◆ **Problem description**
In the material below, find each line with the word "will" and list it.

◆ **Exercise material**
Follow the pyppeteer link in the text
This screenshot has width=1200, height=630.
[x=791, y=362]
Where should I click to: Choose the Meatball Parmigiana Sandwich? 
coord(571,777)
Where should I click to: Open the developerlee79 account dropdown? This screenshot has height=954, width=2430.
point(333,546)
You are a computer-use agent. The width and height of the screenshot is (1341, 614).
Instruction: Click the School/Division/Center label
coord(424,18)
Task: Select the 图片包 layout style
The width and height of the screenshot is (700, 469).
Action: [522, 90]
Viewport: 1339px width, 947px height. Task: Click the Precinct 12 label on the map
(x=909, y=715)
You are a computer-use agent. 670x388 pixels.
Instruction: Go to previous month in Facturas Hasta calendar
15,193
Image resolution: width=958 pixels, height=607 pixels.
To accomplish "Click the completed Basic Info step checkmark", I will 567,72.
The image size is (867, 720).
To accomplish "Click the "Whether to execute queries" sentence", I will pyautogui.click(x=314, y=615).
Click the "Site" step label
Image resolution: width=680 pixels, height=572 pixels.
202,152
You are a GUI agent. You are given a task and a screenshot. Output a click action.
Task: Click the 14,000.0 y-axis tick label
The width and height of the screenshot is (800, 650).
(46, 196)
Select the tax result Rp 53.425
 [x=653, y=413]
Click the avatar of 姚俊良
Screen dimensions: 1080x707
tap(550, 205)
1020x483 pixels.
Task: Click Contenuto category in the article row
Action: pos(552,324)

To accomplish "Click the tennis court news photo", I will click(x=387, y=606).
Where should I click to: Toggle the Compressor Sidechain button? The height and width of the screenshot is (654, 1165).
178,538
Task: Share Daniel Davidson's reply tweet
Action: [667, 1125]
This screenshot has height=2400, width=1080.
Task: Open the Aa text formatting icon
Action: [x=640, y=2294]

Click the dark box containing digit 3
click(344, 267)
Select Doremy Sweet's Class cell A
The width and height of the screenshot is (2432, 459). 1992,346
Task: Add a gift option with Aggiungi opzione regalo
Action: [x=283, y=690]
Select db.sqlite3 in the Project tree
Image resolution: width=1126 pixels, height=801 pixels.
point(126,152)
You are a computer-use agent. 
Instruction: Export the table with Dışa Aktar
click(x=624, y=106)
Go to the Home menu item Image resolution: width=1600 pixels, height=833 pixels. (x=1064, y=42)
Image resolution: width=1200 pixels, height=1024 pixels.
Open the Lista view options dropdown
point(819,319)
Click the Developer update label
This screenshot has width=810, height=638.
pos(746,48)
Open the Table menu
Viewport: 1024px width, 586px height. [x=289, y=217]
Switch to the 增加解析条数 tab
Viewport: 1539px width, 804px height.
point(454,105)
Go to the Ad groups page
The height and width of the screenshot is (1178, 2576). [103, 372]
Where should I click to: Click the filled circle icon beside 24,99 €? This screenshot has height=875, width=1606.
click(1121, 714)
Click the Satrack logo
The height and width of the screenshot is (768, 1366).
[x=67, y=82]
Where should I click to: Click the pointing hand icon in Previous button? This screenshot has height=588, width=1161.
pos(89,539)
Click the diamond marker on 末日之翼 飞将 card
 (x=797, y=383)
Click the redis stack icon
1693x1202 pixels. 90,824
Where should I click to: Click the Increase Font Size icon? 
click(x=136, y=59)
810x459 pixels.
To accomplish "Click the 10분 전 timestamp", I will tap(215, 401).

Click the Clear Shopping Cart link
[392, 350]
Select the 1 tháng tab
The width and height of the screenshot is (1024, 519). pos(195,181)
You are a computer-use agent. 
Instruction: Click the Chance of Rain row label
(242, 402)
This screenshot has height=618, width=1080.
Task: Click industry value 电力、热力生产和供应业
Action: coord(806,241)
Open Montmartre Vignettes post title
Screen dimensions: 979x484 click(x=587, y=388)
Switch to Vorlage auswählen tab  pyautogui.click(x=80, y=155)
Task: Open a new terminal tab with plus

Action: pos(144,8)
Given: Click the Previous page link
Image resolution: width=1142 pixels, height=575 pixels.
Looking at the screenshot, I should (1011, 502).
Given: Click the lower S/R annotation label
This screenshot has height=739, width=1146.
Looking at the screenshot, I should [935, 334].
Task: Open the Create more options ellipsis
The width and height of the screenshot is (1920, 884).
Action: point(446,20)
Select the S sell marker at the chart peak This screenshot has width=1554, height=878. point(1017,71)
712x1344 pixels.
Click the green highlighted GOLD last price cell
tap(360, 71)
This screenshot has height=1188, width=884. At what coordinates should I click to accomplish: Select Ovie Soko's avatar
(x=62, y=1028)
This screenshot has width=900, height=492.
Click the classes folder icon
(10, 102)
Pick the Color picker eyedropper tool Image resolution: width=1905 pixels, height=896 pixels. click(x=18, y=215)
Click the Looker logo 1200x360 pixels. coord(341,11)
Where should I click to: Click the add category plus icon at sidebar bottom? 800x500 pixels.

◆ **Result of this exercise**
To accomplish "Click the completed Basic Info step checkmark", I will 567,72.
To accomplish "Click the "Whether to execute queries" sentence", I will pyautogui.click(x=314, y=615).
To accomplish "Click the tennis court news photo", I will click(x=387, y=606).
To accomplish "Click the 10분 전 timestamp", I will tap(215, 401).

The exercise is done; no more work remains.